NOTICE: All documents presented below are public record and are available through public disclosure requests that can be made directly to the Department of Health. WAACH retains all records in its archive. Full documents are presented here to attempt to keep the presentation as reasonably concise, as possible.
The DOH is taking the position that colon hydrotherapy is the practice of medicine without taking into full consideration the policy position it took in 2009 allowing unlicensed individuals to perform colonics without a medical license or medical supervision OR the fact that it co-wrote HB 2004 in 2009 supporting ND indirect supervision of unlicensed practitioners to provide colonics and that the bill received a passing 13:1 vote of support in the Legislative House Committee for Healthcare and Wellness overwhelmingly acknowledging the safety. Intensifying the problem is the fact that none of the DOH staff from 2009 are currently employed at the DOH. Current staff members are not acknowledging the previous good faith agreement to not pursue non-licensed providers of colon hydrotherapy unless there is a safety issue.
The DOH is substantiating its position that colon hydrotherapy is the practice of medicine based on the following:
- (2008) State vs. Yow appeals court case, and
- (Jan 2009) Sunrise Review opinion
Though the DOH continues to state that there is law, rule and/or policy that includes colon hydrotherapy in any scope of practice or states colon hydrotherapy as the practice of medicine it has yet to be identified in writing anywhere.
- The last government stance on colon hydrotherapy was from the DOH and it removed its position that colon hydrotherapy is the practice of medicine as confirmed by notices of correction, amended notices of correction and a stipulation. The Amended Notices of Correction, removing colon hydrotherapy as the practice of medicine, was supported by Kristi Weeks (Dir. Of Policy and Legal Affairs) and Karen Jensen (Assistant Secretary of Health) with collaborative support from Representative Tami Green.

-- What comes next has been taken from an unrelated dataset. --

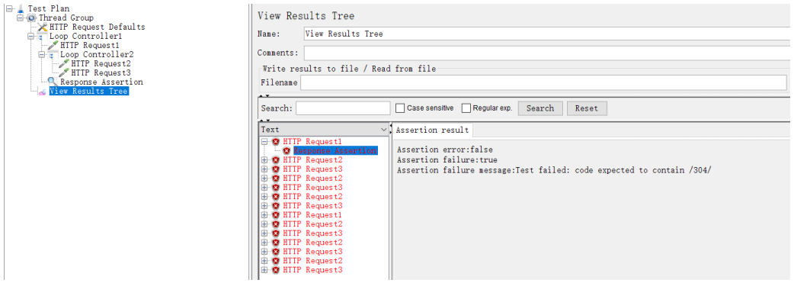Select the HTTP Request1 pipette icon in plan
Viewport: 794px width, 283px height.
pos(53,46)
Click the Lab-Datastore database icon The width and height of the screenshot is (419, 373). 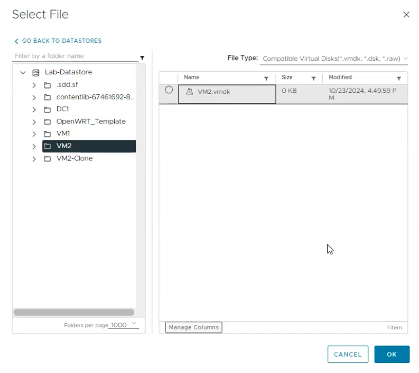[36, 73]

- 2009 Emails related to the above activity to/from Kristi Weeks, Karen Jensen, Rep. Tami Green and the WAACH lobbyist at the time are in WAACH’s archive. In one email it was stated that Rep. Tami Green “also questioned the authority of the DOH to take these actions, especially since the Sunrise Review has not been formally adopted, and that the agency does not appear to have a rule finding it to be the practice of medicine.“
- In 2009 the “Aiding and Abetting” threat was also presented and then removed by the DOH.
- There is no law stating colon hydrotherapy is the practice of medicine.Colon Hydrotherapy is not identified in scope of practice in any RCW, rule or policy in any form. The only document that directly refers to an actual policy regarding colon hydrotherapy is the one referred to in the email from Kristi Weeks on July 31, 2019.
Concerns about the Sunrise Review for colon hydrotherapy
The Sunrise Review in 2009 was conducted to determine if Colon Hydrotherapy should be regulated. Due to the small size of the industry it was determined that it should not be independently regulated and could be easily fiscally managed by classifying it under the “practice of medicine” which is already heavily regulated. This Review came before the resolution process was put into place and unintended consequences of an industry shutdown were underway. The Sunrise Review is not legally binding and DOH legal leadership was able to navigate this and support colon hydrotherapy providers in going back to work in 2009.
The following image is from page 2 of the Sunrise Review. Note that it is not legally binding or precedent setting. It is only a recommendation. The DOH refers to the Sunrise Review as policy, and it is not.